### Problem to work on
Keep only those lines of the records that include the string "will".

Source records

┄┄┄┄┄┄┄┄┄┄

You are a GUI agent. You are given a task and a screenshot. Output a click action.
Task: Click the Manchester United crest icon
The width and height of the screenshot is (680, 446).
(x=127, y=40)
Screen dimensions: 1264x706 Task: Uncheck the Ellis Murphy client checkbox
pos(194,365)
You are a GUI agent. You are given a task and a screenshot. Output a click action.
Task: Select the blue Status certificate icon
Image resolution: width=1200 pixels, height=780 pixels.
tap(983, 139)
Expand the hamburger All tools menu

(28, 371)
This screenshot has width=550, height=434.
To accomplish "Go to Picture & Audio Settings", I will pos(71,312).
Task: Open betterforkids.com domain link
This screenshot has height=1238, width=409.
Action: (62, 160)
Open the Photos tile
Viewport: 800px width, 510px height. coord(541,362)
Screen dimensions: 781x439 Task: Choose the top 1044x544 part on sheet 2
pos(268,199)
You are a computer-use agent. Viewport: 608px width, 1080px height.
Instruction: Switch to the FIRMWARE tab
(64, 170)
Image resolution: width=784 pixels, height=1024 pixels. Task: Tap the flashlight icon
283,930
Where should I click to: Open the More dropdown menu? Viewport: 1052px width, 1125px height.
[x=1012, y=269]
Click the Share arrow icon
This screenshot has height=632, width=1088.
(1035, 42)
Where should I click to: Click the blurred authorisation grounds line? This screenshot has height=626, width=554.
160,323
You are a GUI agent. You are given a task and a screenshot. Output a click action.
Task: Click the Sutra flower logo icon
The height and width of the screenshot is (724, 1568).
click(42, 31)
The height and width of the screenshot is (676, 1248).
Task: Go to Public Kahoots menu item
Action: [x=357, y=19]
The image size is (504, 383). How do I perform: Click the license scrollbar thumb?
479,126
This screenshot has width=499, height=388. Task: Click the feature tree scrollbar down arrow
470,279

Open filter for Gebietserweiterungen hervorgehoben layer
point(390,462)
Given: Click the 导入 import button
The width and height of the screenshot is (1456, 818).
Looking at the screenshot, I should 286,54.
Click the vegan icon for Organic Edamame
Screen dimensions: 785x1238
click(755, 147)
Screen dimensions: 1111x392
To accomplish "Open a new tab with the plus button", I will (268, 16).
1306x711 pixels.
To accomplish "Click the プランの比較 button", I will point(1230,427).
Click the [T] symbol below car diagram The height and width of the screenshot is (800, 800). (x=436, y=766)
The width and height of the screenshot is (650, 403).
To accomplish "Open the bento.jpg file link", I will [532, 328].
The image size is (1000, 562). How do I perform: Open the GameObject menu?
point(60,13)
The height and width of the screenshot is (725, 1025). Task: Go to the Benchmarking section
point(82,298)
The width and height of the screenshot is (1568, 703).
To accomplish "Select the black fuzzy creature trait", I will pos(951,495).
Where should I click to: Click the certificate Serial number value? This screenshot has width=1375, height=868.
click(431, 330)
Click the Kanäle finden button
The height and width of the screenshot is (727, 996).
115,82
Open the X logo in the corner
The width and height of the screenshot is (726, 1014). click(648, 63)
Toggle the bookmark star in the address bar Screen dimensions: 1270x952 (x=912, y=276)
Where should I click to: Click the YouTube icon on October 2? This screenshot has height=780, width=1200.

┄┄┄┄┄┄┄┄┄┄

### Finished exercise
To accomplish "Go to Picture & Audio Settings", I will pos(71,312).
To accomplish "Open a new tab with the plus button", I will (268, 16).
To accomplish "Click the プランの比較 button", I will point(1230,427).
To accomplish "Open the bento.jpg file link", I will [532, 328].
To accomplish "Select the black fuzzy creature trait", I will pos(951,495).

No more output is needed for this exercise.